Überraschende Waffenruhe im Irankonflikt löst kontroverse Reaktionen aus
Nach einer Phase heftiger Drohungen und militärischer Spannungen haben die Vereinigten Staaten und der Iran überraschend eine zweiwöchige Waffenruhe vereinbart. Diese unerwartete diplomatische Wende sorgt international für Aufsehen und löst in beiden Ländern höchst unterschiedliche Reaktionen aus.
Jubel in Teheran: Staatsfernsehen spricht von historischer Niederlage der USA
In der iranischen Hauptstadt Teheran erfuhren viele Menschen in der Nacht zum Mittwoch durch das staatliche Fernsehen von der Vereinbarung. Ein Sprecher des iranischen Staatsfernsehens verkündete dabei eine "historische und vernichtende Niederlage" der Vereinigten Staaten. Regimetreue Demonstranten versammelten sich auf den Straßen und feierten die plötzliche Wende im Konflikt.
Eine Demonstrantin äußerte sich gegenüber Journalisten: "Wenn der Oberste Führer es für angemessen hält, werden wir einen Waffenstillstand akzeptieren. Wenn nicht, sind wir bereit, auf den Straßen zu bleiben und auf unbestimmte Zeit weiterzukämpfen." Eine weitere Demonstrantin zeigte sich skeptisch gegenüber den amerikanischen Motiven: "Amerika hat immer wieder sein wahres Gesicht gezeigt. Wir saßen zweimal mit ihm am Verhandlungstisch, dann griff es an. Dieser Waffenstillstand dient sicherlich auch dazu, dass es sich wieder erholen kann."
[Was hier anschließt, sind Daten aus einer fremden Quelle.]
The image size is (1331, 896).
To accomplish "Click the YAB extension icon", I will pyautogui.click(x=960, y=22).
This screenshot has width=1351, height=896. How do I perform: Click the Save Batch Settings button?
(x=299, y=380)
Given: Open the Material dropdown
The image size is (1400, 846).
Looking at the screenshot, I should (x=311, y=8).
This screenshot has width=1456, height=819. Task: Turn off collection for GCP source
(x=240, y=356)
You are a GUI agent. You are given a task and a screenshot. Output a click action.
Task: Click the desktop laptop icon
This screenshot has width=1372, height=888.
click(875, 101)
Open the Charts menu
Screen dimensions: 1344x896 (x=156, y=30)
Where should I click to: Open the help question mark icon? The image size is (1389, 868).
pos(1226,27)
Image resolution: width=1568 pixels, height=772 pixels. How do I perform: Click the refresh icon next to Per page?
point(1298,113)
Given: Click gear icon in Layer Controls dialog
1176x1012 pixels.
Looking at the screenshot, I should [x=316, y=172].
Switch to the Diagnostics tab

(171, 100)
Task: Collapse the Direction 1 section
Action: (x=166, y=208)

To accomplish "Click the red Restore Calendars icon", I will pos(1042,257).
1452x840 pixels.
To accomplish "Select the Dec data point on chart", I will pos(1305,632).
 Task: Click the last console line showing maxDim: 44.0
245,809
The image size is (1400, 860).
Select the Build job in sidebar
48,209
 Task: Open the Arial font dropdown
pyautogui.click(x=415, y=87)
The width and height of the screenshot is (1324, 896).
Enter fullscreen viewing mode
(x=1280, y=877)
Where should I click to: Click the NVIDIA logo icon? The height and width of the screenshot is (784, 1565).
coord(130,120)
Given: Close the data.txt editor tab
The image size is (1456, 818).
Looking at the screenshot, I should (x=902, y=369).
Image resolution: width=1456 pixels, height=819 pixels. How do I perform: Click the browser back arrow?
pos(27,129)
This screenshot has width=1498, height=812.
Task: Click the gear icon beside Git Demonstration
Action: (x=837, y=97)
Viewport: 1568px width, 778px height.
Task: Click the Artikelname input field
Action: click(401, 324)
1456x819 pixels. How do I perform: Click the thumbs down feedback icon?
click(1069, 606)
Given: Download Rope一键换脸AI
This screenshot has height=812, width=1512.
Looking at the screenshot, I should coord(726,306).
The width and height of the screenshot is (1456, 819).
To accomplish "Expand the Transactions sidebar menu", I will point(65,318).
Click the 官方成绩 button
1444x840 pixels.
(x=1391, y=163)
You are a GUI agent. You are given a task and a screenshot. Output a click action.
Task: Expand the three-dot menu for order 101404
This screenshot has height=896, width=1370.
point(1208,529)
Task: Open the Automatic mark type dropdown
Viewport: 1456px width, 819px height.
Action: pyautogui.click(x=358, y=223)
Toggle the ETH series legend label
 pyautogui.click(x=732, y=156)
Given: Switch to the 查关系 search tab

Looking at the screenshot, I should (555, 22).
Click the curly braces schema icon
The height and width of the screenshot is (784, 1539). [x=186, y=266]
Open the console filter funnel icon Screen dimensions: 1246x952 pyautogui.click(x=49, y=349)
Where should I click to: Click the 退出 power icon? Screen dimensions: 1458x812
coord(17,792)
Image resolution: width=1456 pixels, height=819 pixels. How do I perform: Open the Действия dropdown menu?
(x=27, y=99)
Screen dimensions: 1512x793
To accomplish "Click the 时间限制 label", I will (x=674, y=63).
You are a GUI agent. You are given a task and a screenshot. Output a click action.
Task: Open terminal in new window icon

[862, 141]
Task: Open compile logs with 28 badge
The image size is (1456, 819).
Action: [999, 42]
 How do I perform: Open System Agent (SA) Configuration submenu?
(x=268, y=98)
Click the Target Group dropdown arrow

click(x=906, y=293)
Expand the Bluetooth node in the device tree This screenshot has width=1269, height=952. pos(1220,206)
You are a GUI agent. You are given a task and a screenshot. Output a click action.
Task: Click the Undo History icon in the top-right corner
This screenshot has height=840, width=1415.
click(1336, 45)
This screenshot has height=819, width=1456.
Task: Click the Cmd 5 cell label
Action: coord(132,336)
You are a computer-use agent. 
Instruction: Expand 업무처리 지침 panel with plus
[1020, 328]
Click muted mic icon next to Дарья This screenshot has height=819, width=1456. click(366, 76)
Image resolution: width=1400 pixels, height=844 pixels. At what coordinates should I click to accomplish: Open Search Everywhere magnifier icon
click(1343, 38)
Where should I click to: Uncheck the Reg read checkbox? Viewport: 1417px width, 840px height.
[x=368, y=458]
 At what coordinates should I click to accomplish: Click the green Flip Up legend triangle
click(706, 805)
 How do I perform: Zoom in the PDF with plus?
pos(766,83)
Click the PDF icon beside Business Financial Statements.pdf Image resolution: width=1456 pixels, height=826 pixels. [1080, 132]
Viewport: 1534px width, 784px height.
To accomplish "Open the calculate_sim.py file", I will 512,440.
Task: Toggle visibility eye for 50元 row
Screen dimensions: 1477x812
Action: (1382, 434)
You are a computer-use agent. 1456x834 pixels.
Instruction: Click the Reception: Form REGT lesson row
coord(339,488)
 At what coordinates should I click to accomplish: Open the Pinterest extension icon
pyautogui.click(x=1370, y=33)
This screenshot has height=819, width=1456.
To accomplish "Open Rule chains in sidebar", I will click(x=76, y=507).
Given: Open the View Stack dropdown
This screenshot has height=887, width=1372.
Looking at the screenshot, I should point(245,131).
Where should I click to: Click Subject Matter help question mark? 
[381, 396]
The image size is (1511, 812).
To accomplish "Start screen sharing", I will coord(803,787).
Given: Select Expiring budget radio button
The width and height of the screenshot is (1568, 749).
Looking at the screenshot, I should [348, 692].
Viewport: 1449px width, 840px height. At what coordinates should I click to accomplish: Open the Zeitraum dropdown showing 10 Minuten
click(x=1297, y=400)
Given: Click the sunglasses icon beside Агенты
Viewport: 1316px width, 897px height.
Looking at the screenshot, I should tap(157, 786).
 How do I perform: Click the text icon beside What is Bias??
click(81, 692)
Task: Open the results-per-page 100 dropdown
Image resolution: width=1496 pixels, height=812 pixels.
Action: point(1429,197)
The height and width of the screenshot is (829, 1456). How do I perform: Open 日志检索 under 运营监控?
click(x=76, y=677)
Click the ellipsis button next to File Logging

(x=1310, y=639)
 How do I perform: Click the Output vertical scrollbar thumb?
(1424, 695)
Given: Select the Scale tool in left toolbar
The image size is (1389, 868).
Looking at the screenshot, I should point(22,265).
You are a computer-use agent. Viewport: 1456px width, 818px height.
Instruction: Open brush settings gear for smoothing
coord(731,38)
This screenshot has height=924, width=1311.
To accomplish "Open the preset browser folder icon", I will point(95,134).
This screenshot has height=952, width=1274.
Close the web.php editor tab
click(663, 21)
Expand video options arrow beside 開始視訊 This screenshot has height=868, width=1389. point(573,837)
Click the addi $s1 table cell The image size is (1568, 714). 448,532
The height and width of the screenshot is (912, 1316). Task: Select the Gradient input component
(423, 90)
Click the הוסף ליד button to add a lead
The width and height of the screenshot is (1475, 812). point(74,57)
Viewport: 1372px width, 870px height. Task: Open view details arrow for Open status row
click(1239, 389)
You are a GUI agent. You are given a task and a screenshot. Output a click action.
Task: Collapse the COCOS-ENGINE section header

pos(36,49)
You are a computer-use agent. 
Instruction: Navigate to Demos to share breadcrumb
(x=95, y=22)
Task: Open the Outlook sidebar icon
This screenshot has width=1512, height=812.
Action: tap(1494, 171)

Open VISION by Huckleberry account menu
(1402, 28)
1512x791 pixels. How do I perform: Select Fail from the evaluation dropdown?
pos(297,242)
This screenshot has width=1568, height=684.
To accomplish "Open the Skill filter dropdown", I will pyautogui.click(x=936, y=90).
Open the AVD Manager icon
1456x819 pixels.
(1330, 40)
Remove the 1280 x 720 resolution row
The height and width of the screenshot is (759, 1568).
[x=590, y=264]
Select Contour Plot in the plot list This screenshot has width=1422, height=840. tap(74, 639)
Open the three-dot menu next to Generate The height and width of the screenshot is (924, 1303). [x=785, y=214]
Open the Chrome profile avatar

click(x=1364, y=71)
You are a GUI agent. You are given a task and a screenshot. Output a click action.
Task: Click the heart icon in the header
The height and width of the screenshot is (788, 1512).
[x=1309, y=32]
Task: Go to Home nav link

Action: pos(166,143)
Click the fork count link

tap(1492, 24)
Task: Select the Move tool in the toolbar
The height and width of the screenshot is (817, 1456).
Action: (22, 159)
Trumps Kehrtwende: Von Vernichtungsdrohungen zu Friedenshoffnungen
US-Präsident Donald Trump, der den Iran am Dienstag noch mit der völligen Vernichtung bedroht hatte, präsentierte die Ereignisse der Nacht in einem völlig anderen Licht. In einem Social-Media-Post verkündete er, die militärischen Ziele seien bereits übererfüllt und ein langfristiges Friedensabkommen sei in greifbarer Nähe.
Diese plötzliche Kehrtwende des amerikanischen Präsidenten stieß jedoch nicht überall auf Zustimmung. Vor dem Weißen Haus versammelten sich zahlreiche Protestierende, die Trumps jüngste Politikänderung scharf kritisierten.
Proteste in Washington: "Trump ist eine Gefahr für uns alle"
Ein Protestierender vor dem Weißen Haus analysierte die Situation: "Er blufft und jetzt wurde der Bluff aufgedeckt. Er ist ein pathologischer Lügner, wir können nichts glauben, was er sagt, wie er nun handeln wird." Eine weitere Demonstrantin äußerte sich noch deutlicher: "Die Welt kann diesem verrückten Mann nicht erlauben weiter an der Macht zu sein, er ist eine Gefahr für uns alle."
Die Skepsis gegenüber Trumps Glaubwürdigkeit war unter den Protestierenden deutlich spürbar. Ein weiterer Teilnehmer erklärte: "Ich nehme nichts von dem, was er sagt, ernst. Er ist unaufrichtig."
Militärische Lage: Letzte Raketenangriffe vor der Waffenruhe
In der Nacht vor der Vereinbarung der Waffenruhe hatten israelische Abwehrsysteme noch iranische Raketen abgefangen, darunter auch Angriffe über Tel Aviv. Nun bleibt abzuwarten, ob diese die letzten militärischen Auseinandersetzungen vor der vereinbarten zweiwöchigen Pause waren.
Die internationale Gemeinschaft beobachtet die Entwicklung mit großer Aufmerksamkeit. Experten fragen sich, ob diese Waffenruhe tatsächlich den Beginn einer dauerhaften Deeskalation markieren könnte oder nur eine vorübergehende Atempause in einem langwierigen Konflikt darstellt.
Die nächsten zwei Wochen werden zeigen, ob beide Seiten bereit sind, den eingeschlagenen diplomatischen Weg fortzusetzen oder ob die militärischen Drohungen und Aktionen nach der vereinbarten Pause wieder aufgenommen werden.